The resultant alloy is, as well, non-toxic and non-carcinogenic and, as above noted, may be produced by traditional well-known metallurgical processes without requirement of costly treatment systems. It has been also found that these alloys may be formed and milled into essentially any shape including, without limitation, sheets, pipes, bars, rods, wires, and tubing. However, for purposes of the present use, it is only sheet-like and torodial (ring like) forms that are of interest.

After formation, such alloys are amenable to a variety of casting, molding, forging, extrusion, and other metal working processes. In investment casting, titanium alloys have been found to exhibit excellent detail reproduction.

**Exercise data:**
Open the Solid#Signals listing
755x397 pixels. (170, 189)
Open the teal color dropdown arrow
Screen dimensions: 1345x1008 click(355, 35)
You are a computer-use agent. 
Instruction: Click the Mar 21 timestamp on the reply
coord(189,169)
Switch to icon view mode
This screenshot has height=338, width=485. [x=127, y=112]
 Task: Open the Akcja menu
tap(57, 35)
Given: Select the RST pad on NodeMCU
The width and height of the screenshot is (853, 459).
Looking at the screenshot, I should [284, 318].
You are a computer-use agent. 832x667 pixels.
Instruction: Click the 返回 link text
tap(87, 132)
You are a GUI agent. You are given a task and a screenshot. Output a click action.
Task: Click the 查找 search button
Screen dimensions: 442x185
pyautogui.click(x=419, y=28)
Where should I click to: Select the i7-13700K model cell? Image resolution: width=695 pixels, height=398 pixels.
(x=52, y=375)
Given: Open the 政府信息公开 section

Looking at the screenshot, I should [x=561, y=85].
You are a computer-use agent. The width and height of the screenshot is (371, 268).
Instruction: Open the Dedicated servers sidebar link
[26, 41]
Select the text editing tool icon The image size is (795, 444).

**Exercises to complete:**
1. In the alloy passage above, what have titanium alloys been found to exhibit in investment casting?
2. For each statement, say whether it agrees with the alloy passage, and quote the words that decide it: (a) The alloy can be produced only with costly treatment systems. (b) The alloys can be formed into wires and tubing. (c) The alloy is non-toxic.
3. Write the next few sentences of the alloy passage, starting after its final sentence about investment casting.

**Answers given:**
1. Excellent detail reproduction.

2.
(a) No: "may be produced by traditional well-known metallurgical processes without requirement of costly treatment systems"
(b) Yes: "may be formed and milled into essentially any shape including, without limitation, sheets, pipes, bars, rods, wires, and tubing"
(c) Yes: "The resultant alloy is, as well, non-toxic and non-carcinogenic"

3.
In the prior art, many titanium alloys have required the inclusion of zirconium as an essential element thereof. However, this is not the case in the instant process wherein it has been found that other elements, e.g., hafnium Group IV, vanadium and tantalum (Group V) and chromium and molybdenum (Group VI) may, either singularly or in mixture or combination, be employed in lieu of zirconium. Alloys resultant from the above Examples have been found to be about 40 percent lighter than steel, while possessing properties of hardness and impact resistance which are comparable to steel. As well, such alloys are alpha alloys and are not subject to a ductile-to-brittle transition upon a sharp drop in temperature.

It has been appreciated that after an article in accordance with the present invention is formed, for the purposes of production, jewelry, diamonds, gems or the like may be mechanically secured thereto, as may be elements of patterns of noble metals, such as gold, silver and platinum.

While there has been and described the preferred embodiment of the instant invention it is to be appreciated that the invention may be embodied otherwise than is herein specifically shown and described and that, within said embodiment, certain changes may be made in the form and arrangement of the parts without departing from the underlying ideas or princles of this invention as set forth in the Claims appended herewith.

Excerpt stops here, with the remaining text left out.